#### WRITTEN TASK A:
Name every value that the x2fx excerpt lists for the `model` input.
#### WRITTEN TASK B:
Continue the x2fx excerpt from its final sentence.

* START GIVEN TEXT *

The optional input `model` controls the regression model. By default, `x2fx` returns the design matrix for a linear additive model with a constant term. `model` is one of the following:

• `'linear'` — Constant and linear terms. This is the default.

• `'interaction'` — Constant, linear, and interaction terms

• `'quadratic'` — Constant, linear, interaction, and squared terms

• `'purequadratic'` — Constant, linear, and squared terms

If `X` has n columns, the order of the columns of `D` for a full quadratic model is:

1. The constant term

2. The linear terms (the columns of `X`, in order 1, 2, ..., n)

3. The interaction terms (pairwise products of the columns of `X`, in order (1, 2), (1, 3), ..., (1, n), (2, 3), ..., (n–1, n))

4. The squared terms (in order 1, 2, ..., n)

Other models use a subset of these terms, in the same order.

* END GIVEN TEXT *
* START RECORDS *

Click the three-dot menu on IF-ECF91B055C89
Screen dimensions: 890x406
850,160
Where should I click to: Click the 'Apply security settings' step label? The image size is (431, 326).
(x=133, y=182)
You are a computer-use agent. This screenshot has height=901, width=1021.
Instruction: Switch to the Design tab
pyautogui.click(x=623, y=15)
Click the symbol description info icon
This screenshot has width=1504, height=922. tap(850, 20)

* END RECORDS *
* START RECORDS *

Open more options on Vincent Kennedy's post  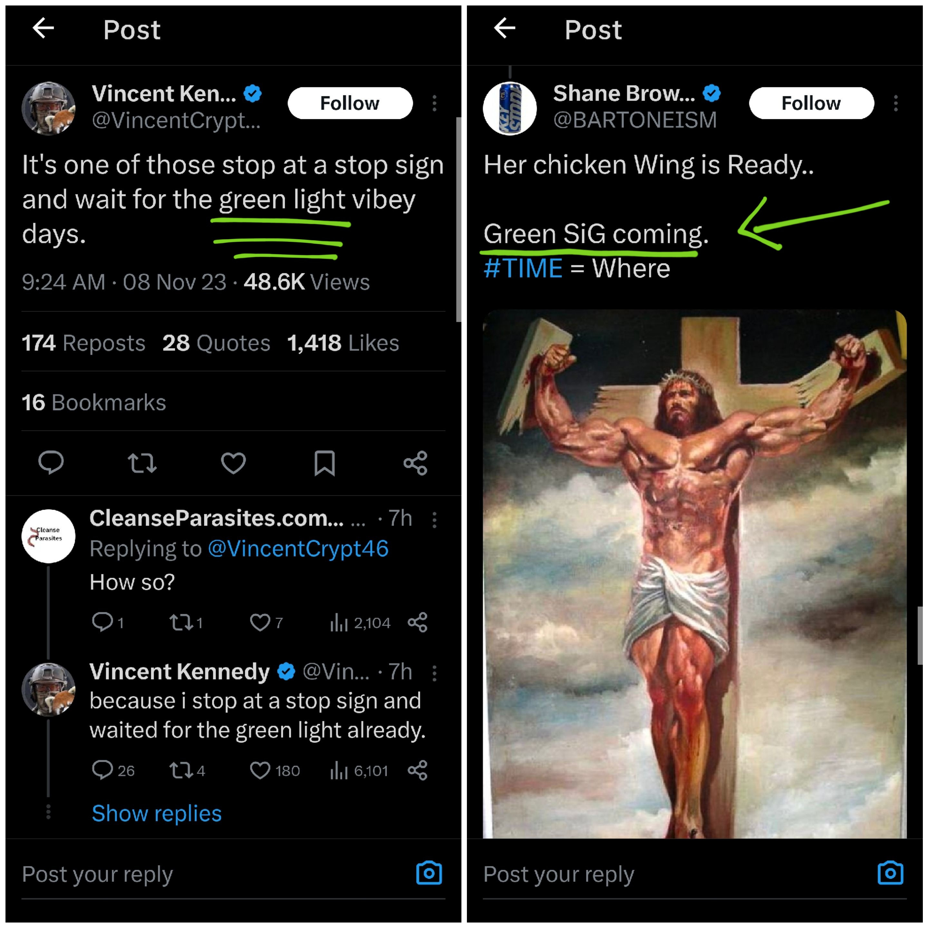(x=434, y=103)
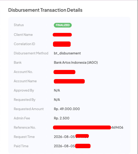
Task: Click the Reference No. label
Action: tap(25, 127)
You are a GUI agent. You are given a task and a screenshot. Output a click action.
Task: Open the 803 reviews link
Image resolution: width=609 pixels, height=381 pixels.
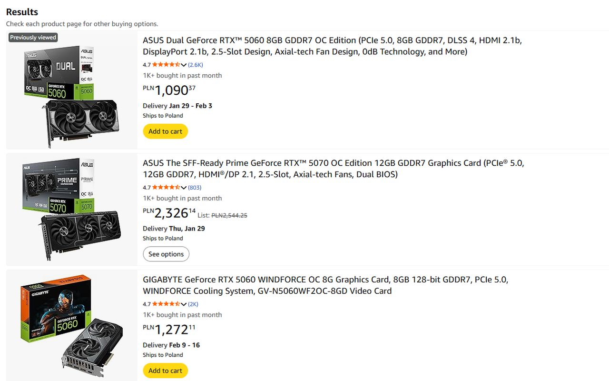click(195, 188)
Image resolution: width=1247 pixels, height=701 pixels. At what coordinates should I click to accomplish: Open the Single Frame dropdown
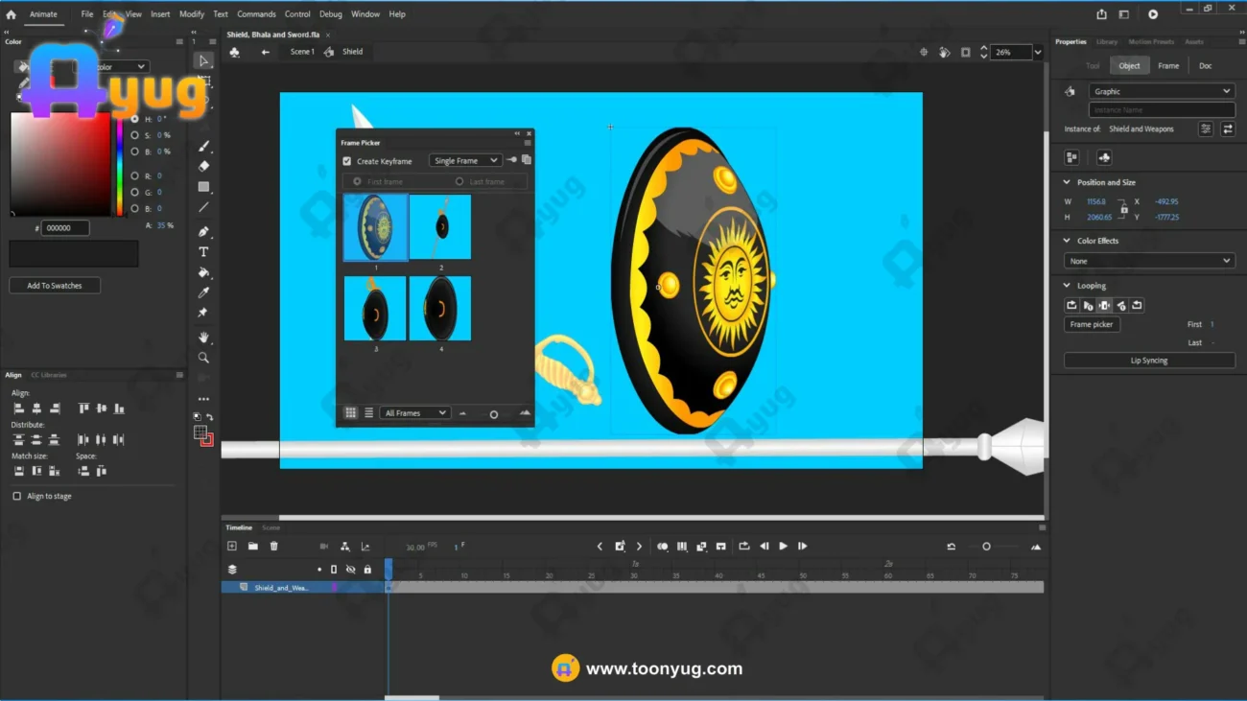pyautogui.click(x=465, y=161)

* END RECORDS *

#### OUTPUT A:
`'linear'`, `'interaction'`, `'quadratic'`, `'purequadratic'`

#### OUTPUT B:
Alternatively, `model` can be a matrix specifying polynomial terms of arbitrary order. In this case, `model` should have one column for each column in `X` and one row for each term in the model. The entries in any row of `model` are powers for the corresponding columns of `X`. For example, if `X` has columns `X1`, `X2`, and `X3`, then a row `[0 1 2]` in `model` specifies the term `(X1.^0).*(X2.^1).*(X3.^2)`. A row of all zeros in `model` specifies a constant term, which can be omitted.

`D = x2fx(X,model,categ)` treats columns with numbers listed in the vector `categ` as categorical variables. Terms involving categorical variables produce dummy variable columns in `D`. Dummy variables are computed under the assumption that possible categorical levels are completely enumerated by the unique values that appear in the corresponding column of `X`.

`D = x2fx(X,model,categ,catlevels)` accepts a vector `catlevels` the same length as `categ`, specifying the number of levels in each categorical variable. In this case, values in the corresponding column of `X` must be integers in the range from 1 to the specified number of levels. Not all of the levels need to appear in `X`.

## Examples

### Example 1

The following converts 2 predictors `X1` and `X2` (the columns of `X`) into a design matrix for a full quadratic model with terms `constant`, `X1`, `X2`, `X1.*X2`, `X1.^2`, and `X2.^2`.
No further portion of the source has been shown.